Hay algo simbólico en esto, en el esfuerzo del muchacho, en el contenido de la señal (¡PARE!) y en la eventual victoria sobre esa exhortación. Es una acción que no muestra ningún interés por el sentido de ese pare, por los autos o peatones que lo necesitan, por la circulación en esa calle, solo un deseo intenso de arrancarla.

Ese termina siendo uno de los polos de La bronca: la negociación de este personaje con unos límites impuestos desde afuera.

Es también una historia de exilio. A medida que avanza, empezamos a entender el contexto de Roberto (Jorge Guerra), el chico que arrancó la señal. Estamos en 1991 y acaba de llegar a Montreal de Perú, intentando alejarse de la violenta crisis por la que pasa su país. Vive con su padre, Bob Montoya (Rodrigo Palacios), su esposa canadiense (Isabelle Guérard) y su pequeña hija (Luna Maceda), y con Toño (Rodrigo Sánchez), un amigo de su padre.

Perú atravesaba entonces una época de atentados terroristas y masacres paramilitares, y la placidez nevada del Canadá francohablante parecería ofrecer un antídoto perfecto a ese entorno. Pero no es así.
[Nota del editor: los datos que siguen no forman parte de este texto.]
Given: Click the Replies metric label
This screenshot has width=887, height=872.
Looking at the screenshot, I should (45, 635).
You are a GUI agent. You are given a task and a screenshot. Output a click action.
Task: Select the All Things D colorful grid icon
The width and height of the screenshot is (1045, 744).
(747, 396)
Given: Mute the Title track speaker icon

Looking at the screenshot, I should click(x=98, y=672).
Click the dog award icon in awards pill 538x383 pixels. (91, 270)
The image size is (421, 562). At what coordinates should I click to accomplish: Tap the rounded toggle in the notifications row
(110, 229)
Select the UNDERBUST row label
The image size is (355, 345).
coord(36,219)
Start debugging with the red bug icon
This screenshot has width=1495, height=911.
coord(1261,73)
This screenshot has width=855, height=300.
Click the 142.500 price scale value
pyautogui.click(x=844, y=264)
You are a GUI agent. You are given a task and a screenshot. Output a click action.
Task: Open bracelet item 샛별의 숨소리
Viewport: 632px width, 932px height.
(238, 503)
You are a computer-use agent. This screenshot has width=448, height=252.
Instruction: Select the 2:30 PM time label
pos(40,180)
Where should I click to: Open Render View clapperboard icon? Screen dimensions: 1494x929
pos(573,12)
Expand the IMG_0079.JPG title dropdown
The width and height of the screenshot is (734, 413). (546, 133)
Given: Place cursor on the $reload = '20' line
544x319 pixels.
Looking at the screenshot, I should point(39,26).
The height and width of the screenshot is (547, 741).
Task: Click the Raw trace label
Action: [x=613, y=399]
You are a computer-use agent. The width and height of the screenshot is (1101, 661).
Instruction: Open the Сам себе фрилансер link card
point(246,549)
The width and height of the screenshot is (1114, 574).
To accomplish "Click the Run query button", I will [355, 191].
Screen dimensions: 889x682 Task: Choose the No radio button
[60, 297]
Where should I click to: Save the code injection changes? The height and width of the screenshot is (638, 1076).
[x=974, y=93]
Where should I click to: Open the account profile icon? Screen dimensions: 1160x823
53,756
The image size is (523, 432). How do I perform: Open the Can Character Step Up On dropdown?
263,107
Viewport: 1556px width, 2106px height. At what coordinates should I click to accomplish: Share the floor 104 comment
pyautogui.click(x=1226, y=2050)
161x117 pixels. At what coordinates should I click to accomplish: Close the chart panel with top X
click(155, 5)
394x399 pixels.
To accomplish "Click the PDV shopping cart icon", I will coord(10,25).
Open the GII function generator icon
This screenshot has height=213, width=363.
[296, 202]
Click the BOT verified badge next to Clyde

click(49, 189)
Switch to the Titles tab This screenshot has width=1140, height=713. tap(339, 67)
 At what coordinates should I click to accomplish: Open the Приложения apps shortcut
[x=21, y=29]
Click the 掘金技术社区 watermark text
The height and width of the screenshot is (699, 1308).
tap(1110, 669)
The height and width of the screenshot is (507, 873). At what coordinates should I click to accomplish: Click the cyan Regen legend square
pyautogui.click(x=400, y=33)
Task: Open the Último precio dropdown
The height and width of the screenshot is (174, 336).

Otro hilo temático en La bronca es que esa violencia no es solo una cuestión exterior, sino que la gente la interioriza y la lleva consigo.

La película hace un retrato incisivo de las relaciones masculinas, particularmente, las que se tejen entre este adolescente desubicado y su padre narcisista y echado para adelante que tiene una especie de obsesión con “la actitud” de la gente, como si el éxito o el fracaso se pudieran localizar invariablemente allí.

“Qué tipo para ser complicado”, le dice Bob a Toño sobre el hijo que ahora convive con él. “Es espeso… difícil de tratar… Yo no era así cuando era chico”.

Una cosa que La bronca captura de forma iluminadora es el extrañamiento particular, atemperado por el cariño, que hay entre este padre y este hijo, que luego sirve para contrastar dos formas de afrontar el exilio. El del joven deprimido que no logra integrarse a su nuevo entorno y que anda por ahí oyendo punk limeño en su carro; y el del padre que se ve a sí mismo como un businessman capaz de controlar su actitud y, por lo tanto, su destino.

La relación entre los dos sigue el encarte de imponerle límites a un hijo casi adulto que no sabe lo que quiere, y de las dificultades que conlleva vivir en un contexto extraño en el que no son tan claras las consecuencias de las acciones individuales (“Esto no es Perú”, le advierte un par de veces el padre al hijo).

Aunque el centro de la película es el joven –está basada en un episodio autobiográfico de uno de los dos directores–, el personaje más resonante termina siendo el del padre: con su mezcla de confianza en sí mismo e ineptitud, ofrece una imagen vívida y trágica del exiliado, quien, despreciando su país de origen, tampoco termina de cuadrar con su nuevo entorno.